WHAT IS REQUIRED
Copy all of the records below word for word, but leave out the pictures.

INPUT ROWS

-------

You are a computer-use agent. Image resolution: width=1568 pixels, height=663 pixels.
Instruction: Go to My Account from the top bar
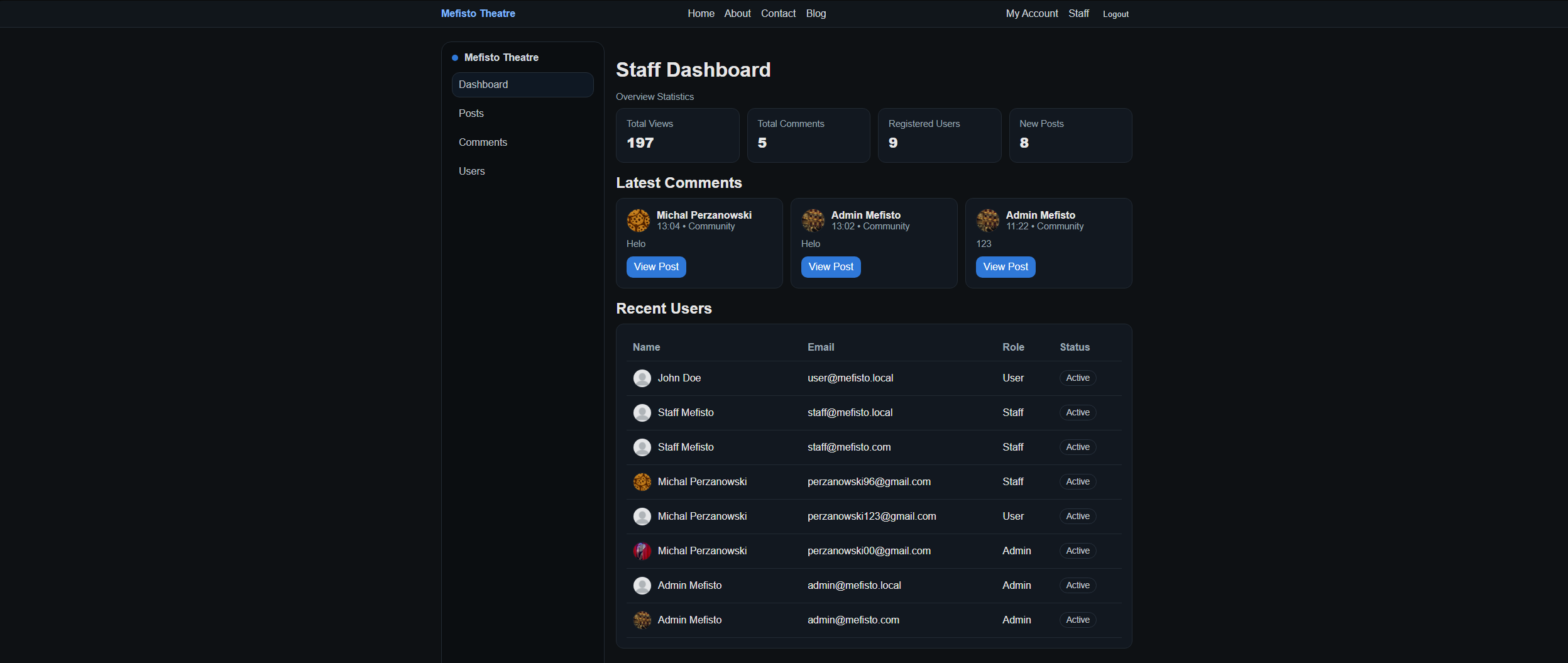point(1031,13)
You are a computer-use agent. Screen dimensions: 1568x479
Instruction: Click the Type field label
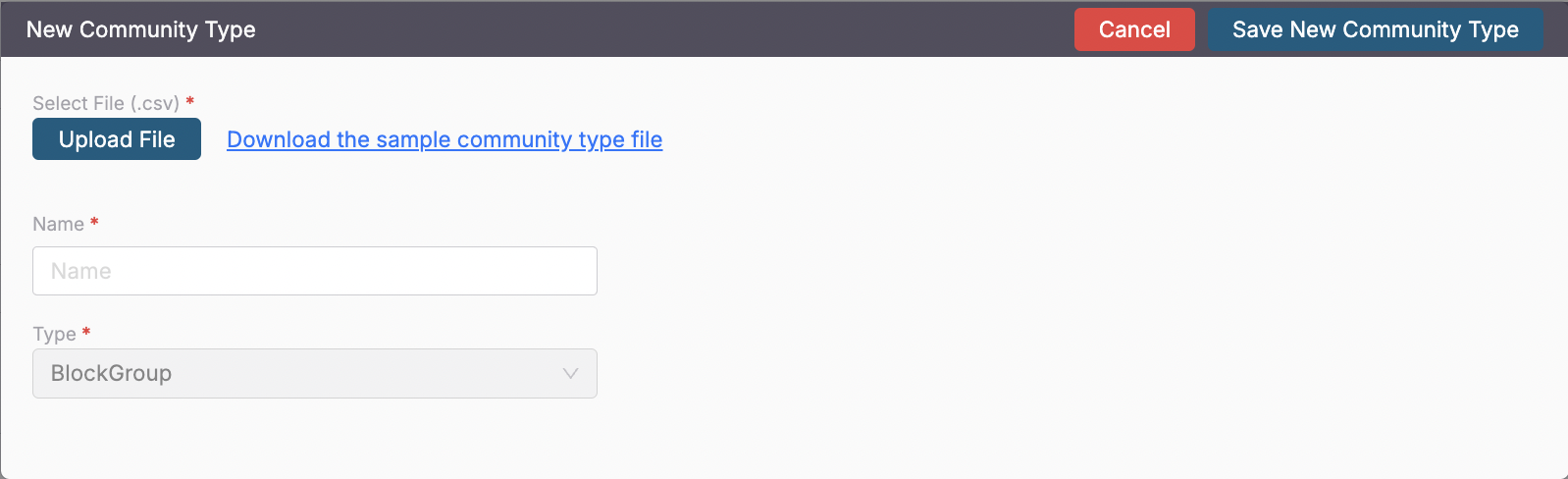point(54,334)
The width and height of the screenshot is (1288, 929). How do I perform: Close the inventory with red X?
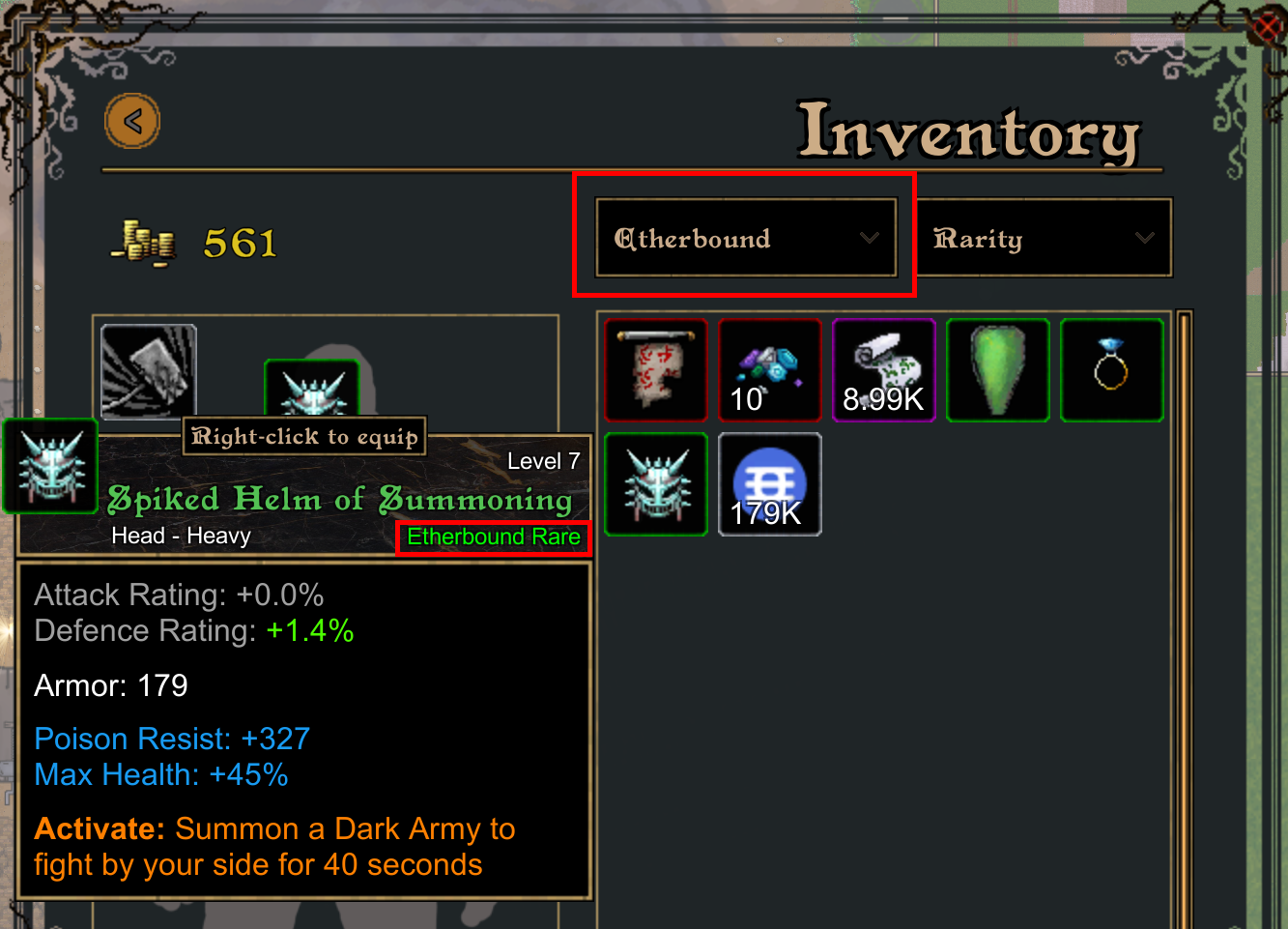[x=1268, y=27]
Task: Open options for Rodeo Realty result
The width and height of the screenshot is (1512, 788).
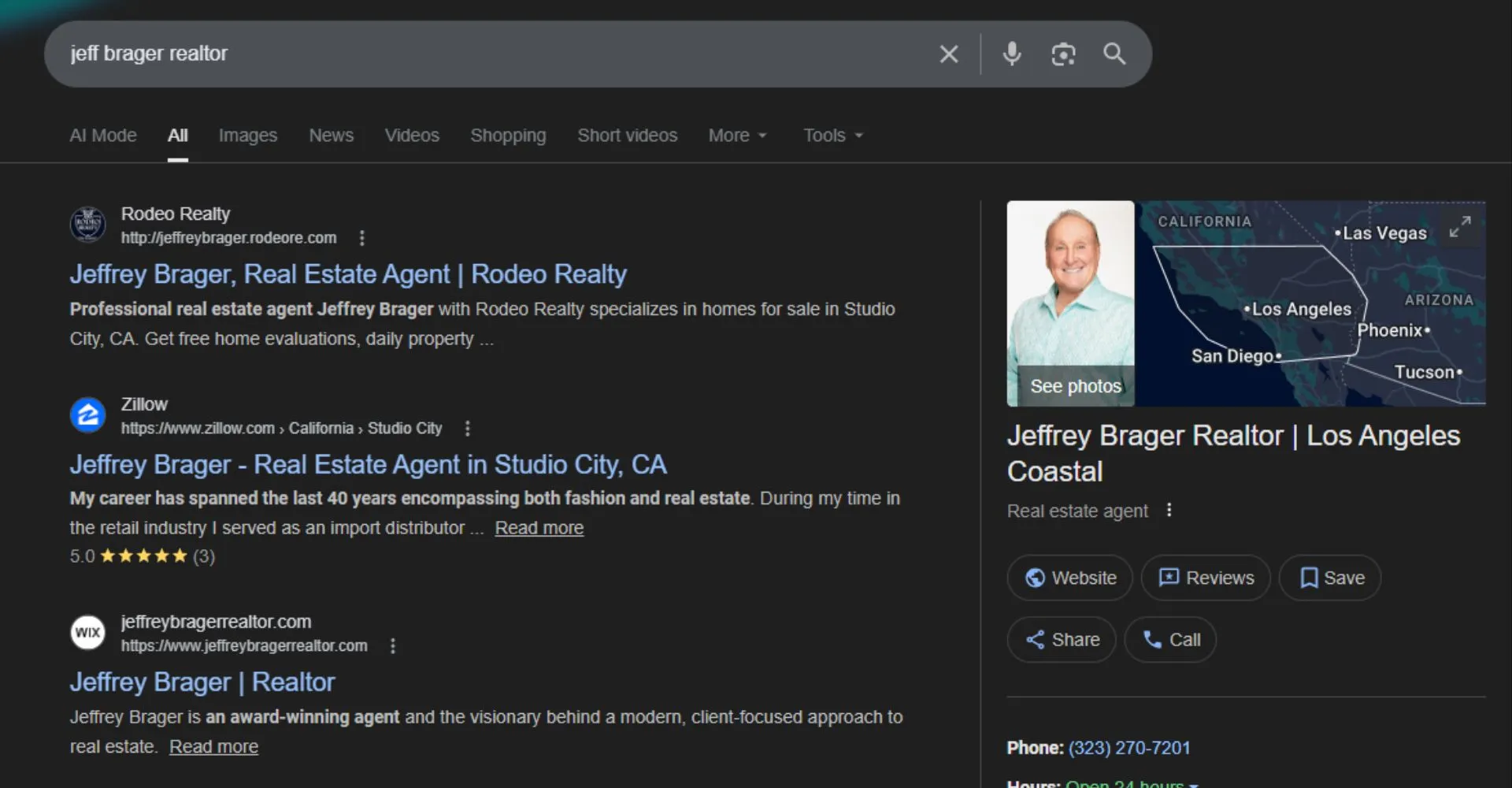Action: (361, 238)
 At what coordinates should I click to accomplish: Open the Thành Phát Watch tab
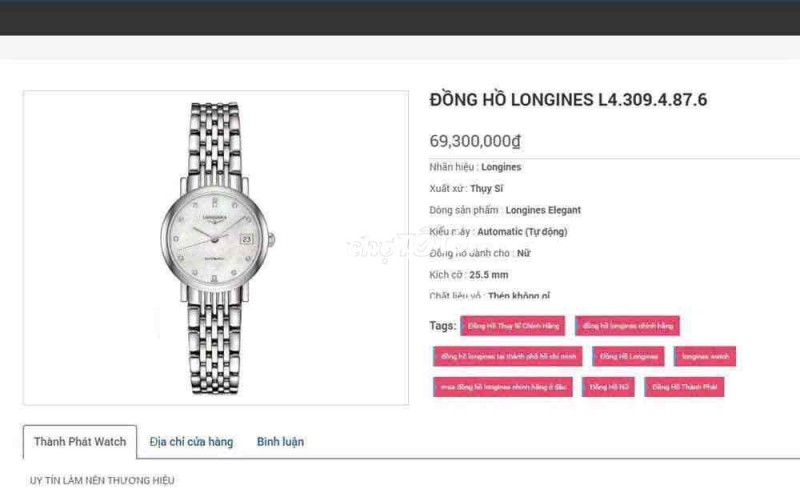pyautogui.click(x=80, y=442)

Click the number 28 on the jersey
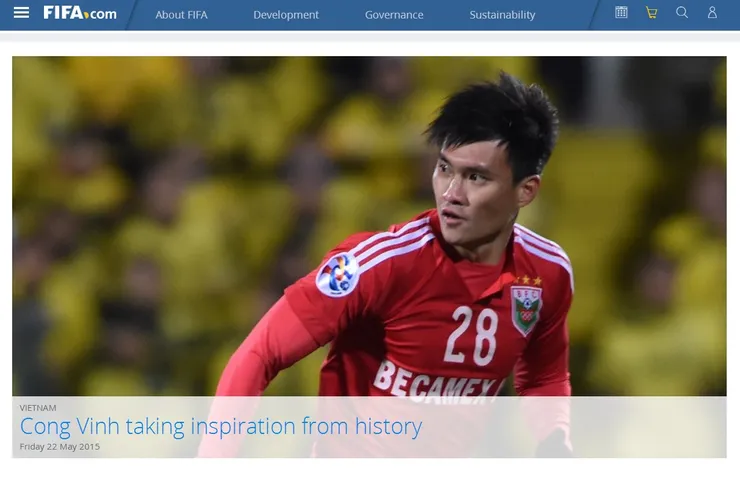[x=471, y=336]
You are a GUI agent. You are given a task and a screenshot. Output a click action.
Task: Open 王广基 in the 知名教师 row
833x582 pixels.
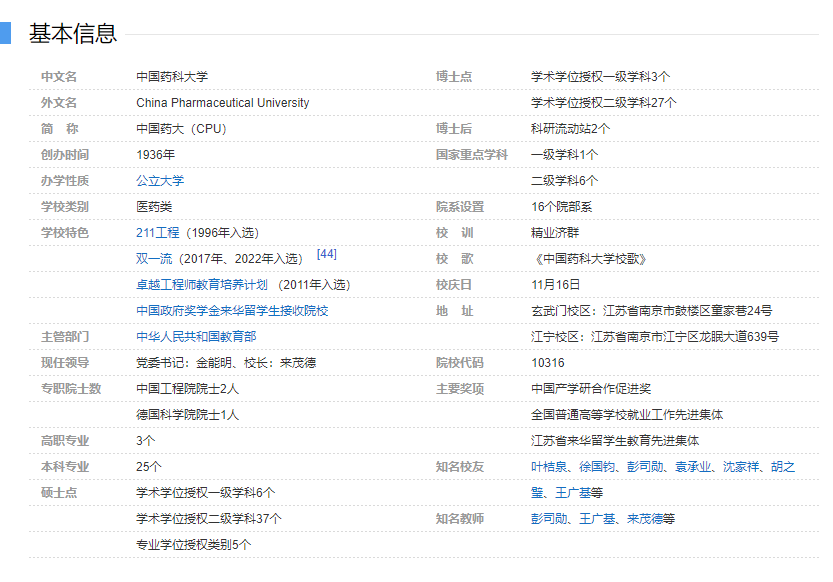[597, 519]
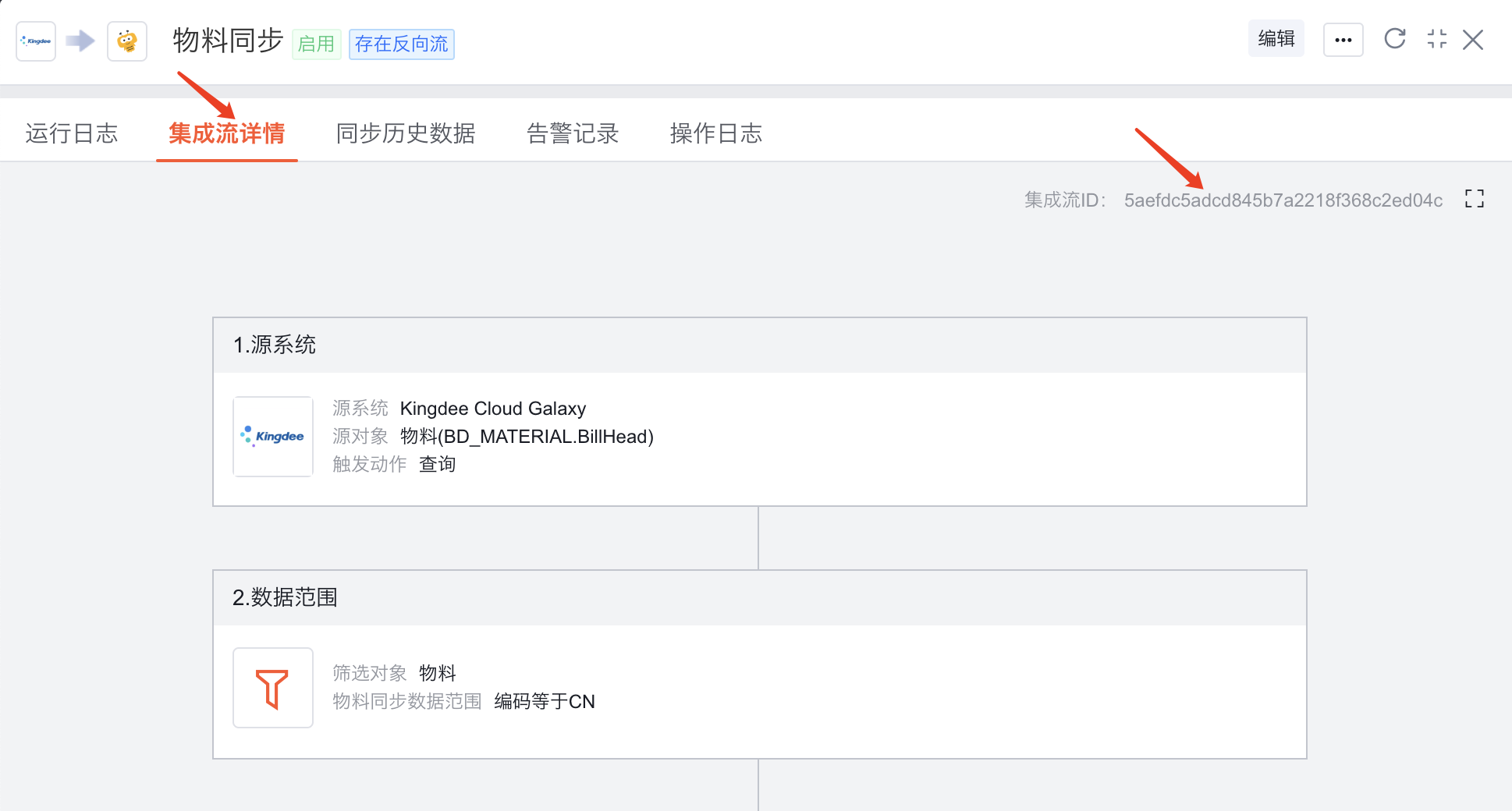The image size is (1512, 811).
Task: Click the bee target-system icon in header
Action: [x=126, y=41]
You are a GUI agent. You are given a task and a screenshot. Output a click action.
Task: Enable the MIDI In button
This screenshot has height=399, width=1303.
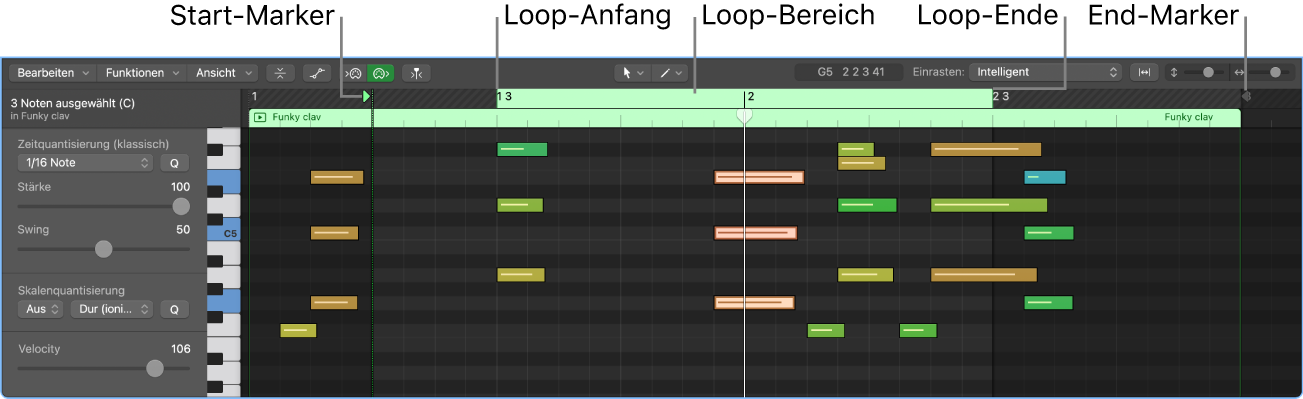[x=354, y=73]
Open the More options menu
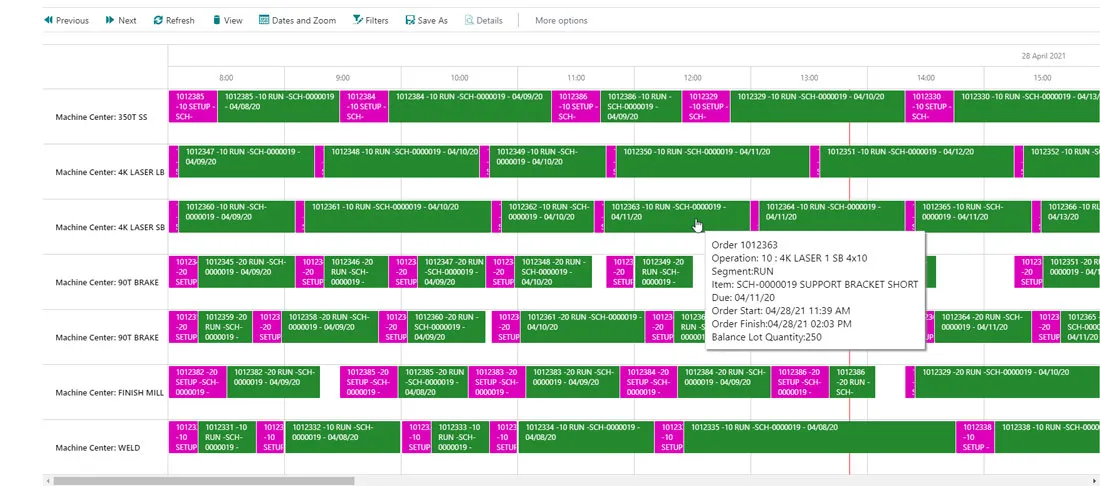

-------

WORKED ANSWER
You are a computer-use agent. Image resolution: width=1568 pixels, height=663 pixels.
Instruction: Go to My Account from the top bar
point(1031,13)
You are a computer-use agent. Screen dimensions: 1568x479
Instruction: Click the Type field label
point(54,334)
The width and height of the screenshot is (1288, 929). How do I perform: Close the inventory with red X?
[x=1268, y=27]
Task: Open options for Rodeo Realty result
The width and height of the screenshot is (1512, 788).
Action: (361, 238)
 At what coordinates should I click to accomplish: Open the Thành Phát Watch tab
pyautogui.click(x=80, y=442)

Click the number 28 on the jersey
[x=471, y=336]
You are a GUI agent. You are given a task and a screenshot. Output a click action.
Task: Open 王广基 in the 知名教师 row
833x582 pixels.
[597, 519]
The image size is (1512, 811).
Task: Click the bee target-system icon in header
Action: [x=126, y=41]
You are a GUI agent. You are given a task and a screenshot. Output a click action.
Task: Enable the MIDI In button
This screenshot has height=399, width=1303.
[x=354, y=73]
Open the More options menu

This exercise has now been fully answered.